____ THE DATA

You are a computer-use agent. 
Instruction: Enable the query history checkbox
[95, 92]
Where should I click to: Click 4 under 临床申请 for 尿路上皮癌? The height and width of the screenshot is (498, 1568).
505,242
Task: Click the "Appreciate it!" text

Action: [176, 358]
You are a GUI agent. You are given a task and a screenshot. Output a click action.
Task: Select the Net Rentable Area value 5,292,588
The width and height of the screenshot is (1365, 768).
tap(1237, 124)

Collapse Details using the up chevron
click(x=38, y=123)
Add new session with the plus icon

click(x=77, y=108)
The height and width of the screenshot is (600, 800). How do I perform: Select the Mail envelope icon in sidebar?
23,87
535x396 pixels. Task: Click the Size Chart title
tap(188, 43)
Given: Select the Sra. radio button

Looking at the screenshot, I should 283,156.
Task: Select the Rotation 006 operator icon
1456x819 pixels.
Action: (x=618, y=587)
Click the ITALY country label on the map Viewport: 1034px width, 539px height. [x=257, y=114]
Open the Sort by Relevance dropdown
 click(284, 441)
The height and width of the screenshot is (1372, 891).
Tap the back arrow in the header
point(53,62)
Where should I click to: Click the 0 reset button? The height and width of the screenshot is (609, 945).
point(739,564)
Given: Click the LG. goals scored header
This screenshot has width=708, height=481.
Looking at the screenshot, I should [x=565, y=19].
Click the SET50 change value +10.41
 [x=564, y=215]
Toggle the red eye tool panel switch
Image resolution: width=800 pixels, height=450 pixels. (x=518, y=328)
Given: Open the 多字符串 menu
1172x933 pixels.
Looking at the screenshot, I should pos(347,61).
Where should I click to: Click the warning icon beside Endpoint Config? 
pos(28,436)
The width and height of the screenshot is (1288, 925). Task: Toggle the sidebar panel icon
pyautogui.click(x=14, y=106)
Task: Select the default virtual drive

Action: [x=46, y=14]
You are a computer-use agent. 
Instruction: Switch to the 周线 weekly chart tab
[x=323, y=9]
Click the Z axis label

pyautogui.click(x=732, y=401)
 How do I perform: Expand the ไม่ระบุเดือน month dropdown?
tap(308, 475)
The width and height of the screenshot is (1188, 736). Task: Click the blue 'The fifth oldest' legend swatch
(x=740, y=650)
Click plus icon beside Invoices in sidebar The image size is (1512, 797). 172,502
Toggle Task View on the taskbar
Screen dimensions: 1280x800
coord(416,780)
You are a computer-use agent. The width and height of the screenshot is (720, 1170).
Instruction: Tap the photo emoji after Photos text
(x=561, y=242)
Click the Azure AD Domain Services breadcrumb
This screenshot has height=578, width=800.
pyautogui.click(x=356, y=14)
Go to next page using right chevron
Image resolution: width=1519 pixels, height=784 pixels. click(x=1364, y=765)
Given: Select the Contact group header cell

________

§ WHAT NEEDS TO BE DONE:
Check each line above for the string "agent" and copy every line that has it.

§ RESULT FOR THIS EXERCISE:
You are a computer-use agent. 
You are a GUI agent. You are given a task and a screenshot. Output a click action.
You are a computer-use agent. 
You are a computer-use agent. The width and height of the screenshot is (720, 1170).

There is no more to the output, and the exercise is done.